Re: system hang on start-up (mlx5?)

From: Chuck Lever III <chuck.lever@oracle.com>
To: Thomas Gleixner <tglx@linutronix.de>
Cc: Eli Cohen <elic@nvidia.com>, Leon Romanovsky <leon@kernel.org>,
	Saeed Mahameed <saeedm@nvidia.com>,
	linux-rdma <linux-rdma@vger.kernel.org>,
	"open list:NETWORKING [GENERAL]" <netdev@vger.kernel.org>,
	Peter Zijlstra <peterz@infradead.org>
Subject: Re: system hang on start-up (mlx5?)
Date: Wed, 31 May 2023 18:52:39 +0000	[thread overview]
Message-ID: <7AECA9A6-1F7D-4F82-A4C1-83616D4D6566@oracle.com> (raw)

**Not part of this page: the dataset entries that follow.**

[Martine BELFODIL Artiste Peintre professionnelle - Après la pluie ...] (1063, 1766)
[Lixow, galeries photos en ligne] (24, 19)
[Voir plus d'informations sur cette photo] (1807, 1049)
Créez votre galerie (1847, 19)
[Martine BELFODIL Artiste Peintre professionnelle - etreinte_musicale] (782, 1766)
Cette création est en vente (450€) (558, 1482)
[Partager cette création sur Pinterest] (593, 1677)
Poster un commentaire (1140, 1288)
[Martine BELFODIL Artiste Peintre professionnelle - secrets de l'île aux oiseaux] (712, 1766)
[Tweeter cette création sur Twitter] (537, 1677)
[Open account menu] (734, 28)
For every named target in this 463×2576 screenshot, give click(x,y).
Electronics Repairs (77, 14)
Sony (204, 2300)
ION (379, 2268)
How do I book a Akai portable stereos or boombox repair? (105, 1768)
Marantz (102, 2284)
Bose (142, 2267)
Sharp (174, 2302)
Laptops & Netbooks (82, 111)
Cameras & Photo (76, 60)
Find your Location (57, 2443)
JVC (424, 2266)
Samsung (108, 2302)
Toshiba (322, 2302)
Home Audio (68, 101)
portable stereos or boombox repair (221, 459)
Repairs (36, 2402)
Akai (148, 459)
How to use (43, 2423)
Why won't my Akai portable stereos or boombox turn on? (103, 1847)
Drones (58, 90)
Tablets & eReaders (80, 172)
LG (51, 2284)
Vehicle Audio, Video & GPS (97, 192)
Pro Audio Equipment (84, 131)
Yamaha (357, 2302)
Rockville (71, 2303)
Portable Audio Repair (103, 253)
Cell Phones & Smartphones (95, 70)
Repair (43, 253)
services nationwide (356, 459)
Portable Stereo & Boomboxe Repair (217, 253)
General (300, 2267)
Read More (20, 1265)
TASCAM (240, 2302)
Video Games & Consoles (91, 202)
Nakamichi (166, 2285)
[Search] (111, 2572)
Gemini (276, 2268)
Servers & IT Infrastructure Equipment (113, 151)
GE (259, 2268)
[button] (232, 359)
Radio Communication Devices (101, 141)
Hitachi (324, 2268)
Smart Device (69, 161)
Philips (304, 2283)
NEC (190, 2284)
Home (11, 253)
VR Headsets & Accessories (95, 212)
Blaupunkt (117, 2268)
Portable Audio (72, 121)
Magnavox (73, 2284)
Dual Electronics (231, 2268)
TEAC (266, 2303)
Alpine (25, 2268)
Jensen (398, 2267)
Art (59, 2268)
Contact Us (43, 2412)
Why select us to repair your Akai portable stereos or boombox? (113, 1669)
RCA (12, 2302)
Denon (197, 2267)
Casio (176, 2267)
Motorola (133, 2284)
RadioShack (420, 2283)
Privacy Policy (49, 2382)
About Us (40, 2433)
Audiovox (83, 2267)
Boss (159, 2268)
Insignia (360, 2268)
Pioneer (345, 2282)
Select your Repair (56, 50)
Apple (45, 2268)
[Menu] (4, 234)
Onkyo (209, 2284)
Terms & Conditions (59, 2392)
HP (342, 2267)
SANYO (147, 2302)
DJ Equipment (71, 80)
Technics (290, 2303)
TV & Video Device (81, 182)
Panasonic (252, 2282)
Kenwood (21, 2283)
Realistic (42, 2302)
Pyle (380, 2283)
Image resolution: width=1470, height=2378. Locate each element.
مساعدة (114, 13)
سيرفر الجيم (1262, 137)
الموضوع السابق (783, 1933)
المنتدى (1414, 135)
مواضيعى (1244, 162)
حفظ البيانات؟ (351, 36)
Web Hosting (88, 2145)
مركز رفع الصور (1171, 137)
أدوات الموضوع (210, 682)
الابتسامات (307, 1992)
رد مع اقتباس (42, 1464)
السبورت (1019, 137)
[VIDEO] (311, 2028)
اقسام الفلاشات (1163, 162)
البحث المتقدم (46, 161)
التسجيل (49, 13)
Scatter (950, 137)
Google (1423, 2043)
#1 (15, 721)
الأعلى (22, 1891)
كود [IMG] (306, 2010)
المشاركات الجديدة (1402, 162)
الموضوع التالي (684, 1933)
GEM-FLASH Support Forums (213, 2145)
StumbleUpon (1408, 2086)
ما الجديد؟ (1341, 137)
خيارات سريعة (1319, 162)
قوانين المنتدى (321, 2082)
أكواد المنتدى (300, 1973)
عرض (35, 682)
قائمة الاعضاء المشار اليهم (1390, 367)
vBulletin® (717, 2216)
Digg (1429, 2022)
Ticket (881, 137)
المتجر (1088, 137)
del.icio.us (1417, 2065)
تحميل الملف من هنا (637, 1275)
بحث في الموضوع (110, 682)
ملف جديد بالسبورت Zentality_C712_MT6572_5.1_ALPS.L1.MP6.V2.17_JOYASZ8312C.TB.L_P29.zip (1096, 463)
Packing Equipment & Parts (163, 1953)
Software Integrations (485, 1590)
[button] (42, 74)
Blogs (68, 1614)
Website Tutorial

In-Reply-To: <87leh4fmsg.ffs@tglx>



> On May 31, 2023, at 1:11 PM, Thomas Gleixner <tglx@linutronix.de> wrote:
> 
> On Wed, May 31 2023 at 15:06, Chuck Lever III wrote:
>>> On May 31, 2023, at 10:43 AM, Thomas Gleixner <tglx@linutronix.de> wrote:
>>> 
>>> mlx5_irq_alloc(af_desc)
>>> pci_msix_alloc_irq_at(af_desc)
>>>   msi_domain_alloc_irq_at(af_desc)
>>>     __msi_domain_alloc_irqs(af_desc)
>>> 1)      msidesc->affinity = kmemdup(af_desc);
>>>       __irq_domain_alloc_irqs()
>>>         __irq_domain_alloc_irqs(aff=msidesc->affinity)
>>>           irq_domain_alloc_irqs_locked(aff)
>>>             irq_domain_alloc_irqs_locked(aff)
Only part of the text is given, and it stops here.